Gaza, atto finale?
Sono entrati i carri armati israeliani a Gaza city, rispettando il solito iter dell’accanimento sui civili; è stato assassinato il leader di Hamas; sarà questo l’atto finale di un altro capitolo della millenaria battaglia del sangue contro l’oro? Ovunque si combatta per un pezzo sacro di terra o, ancor più, per un brandello d’idea, li’ ci si aggiudica una vittoria molto piu’ grande.
GAZA - Continua al Cairo la mediazione egiziana per arrivare alla tregua nella Striscia di Gaza. Hamas ha proposto un cessate il fuoco di un anno in cambio di un ritiro delle truppe di Israele e della fine del blocco.

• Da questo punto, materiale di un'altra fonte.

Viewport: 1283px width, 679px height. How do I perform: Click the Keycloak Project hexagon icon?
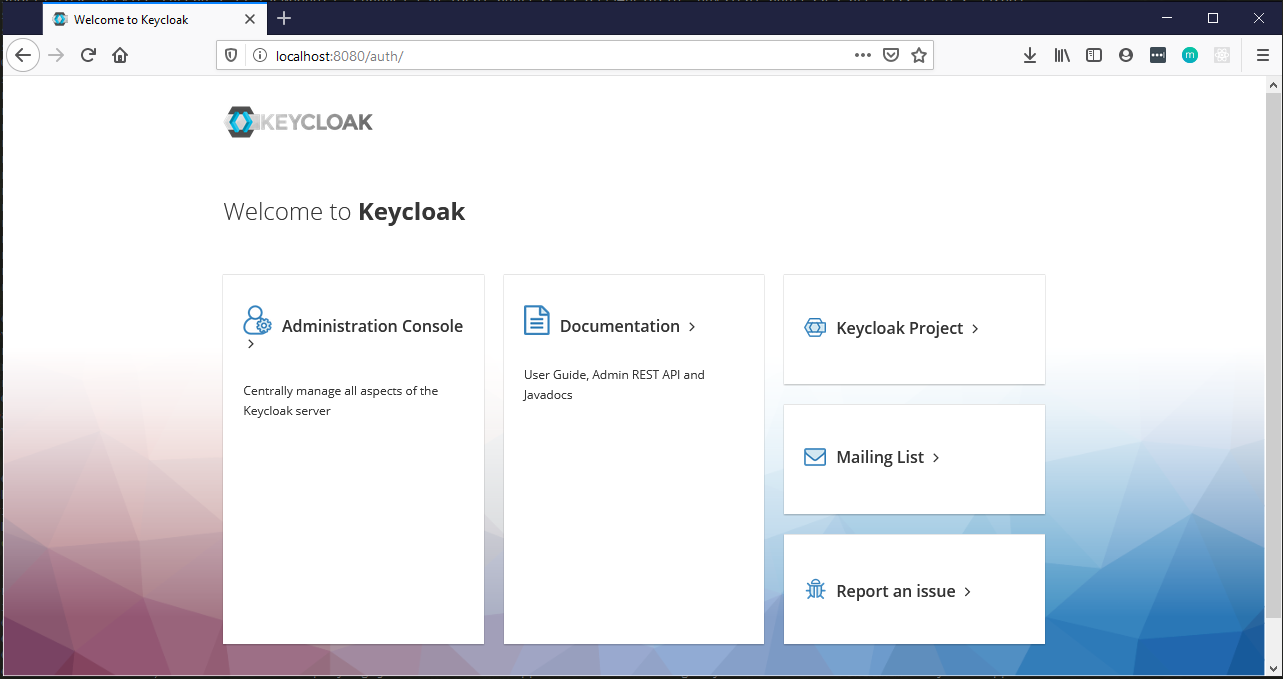[815, 328]
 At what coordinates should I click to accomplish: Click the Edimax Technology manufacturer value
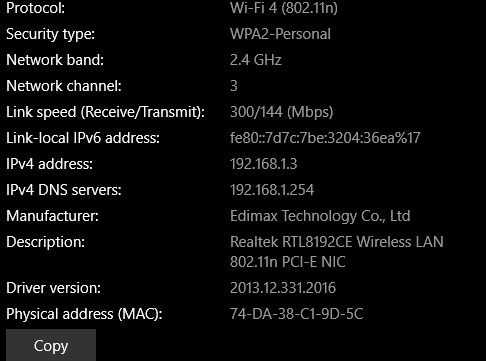[x=320, y=216]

Oggi il principale mediatore israeliano Amos Gilad torna in Egitto per riprendere i colloqui sulla tregua, mentre il ministro degli Esteri Tzipi Livni ne discute a Washington. Un nuovo dibattito e’ previsto anche alle Nazioni Unite. A Ramallah il segretario generale dell’Onu, Ban Ki-moon incontra il presidente palestinese Abu Mazen.
Oggi e domani Israele chiude i varchi con la Cisgiordania, con i palestinesi chiamati da Hamas e Fatah a nuove manifestazioni.
Sono proseguiti nella notte i bombardamenti aerei israeliani sulla Striscia di Gaza. Secondo fonti militari, citate dal sito del quotidiano Haaretz, l’aviazione ha colpito 40 obiettivi di Hamas.
Il portavoce del primo ministro israeliano Ehud Olmert, Mark Regev, ha detto che l’offensiva di Israele nella Striscia di Gaza starebbe entrando nel suo ”atto finale”.
Riferendosi agli inviati mandati al Cairo e a Washington per discutere dei termini del cessate il fuoco con Hamas, Regev ha detto ”c’e’ da sperare che siamo all’atto finale, quando saremo informati da Gilad (Amos, inviato al Cairo, n.d.r.) e Livni (Tzipi, ministro degli Esteri in visita oggi a Washington).
Ci potrebbe essere un incontro plenario del gabinetto di sicurezza e decisioni usciranno da questo”. Ufficiali della sicurezza israeliana dicono che il gabinetto potrebbe riunirsi tra venerdi’ e sabato.
E’ di 1.133 il bilancio aggiornato dei palestinesi rimasti uccisi a Gaza nel corso della operazione israeliana ‘Piombo fuso’ iniziata tre settimane fa. Lo ha detto il responsabile dei servizi di emergenza del ministero palestinese della Sanita’, Muawiya Hassanein. I feriti, ha aggiunto, sono almeno 5.150.
Queste cifre, ha precisato, includono i 23 cadaveri recuperati in mattinata sotto edifici in macerie nel rione di Tel al-Hawa, nel settore meridionale di Gaza City. Fonti locali precisano che il recupero di quelle vittime e’ avvenuto dopo che nella nottata le forze israeliano hanno abbandonato il rione, sistemandosi su posizioni piu’ arretrate.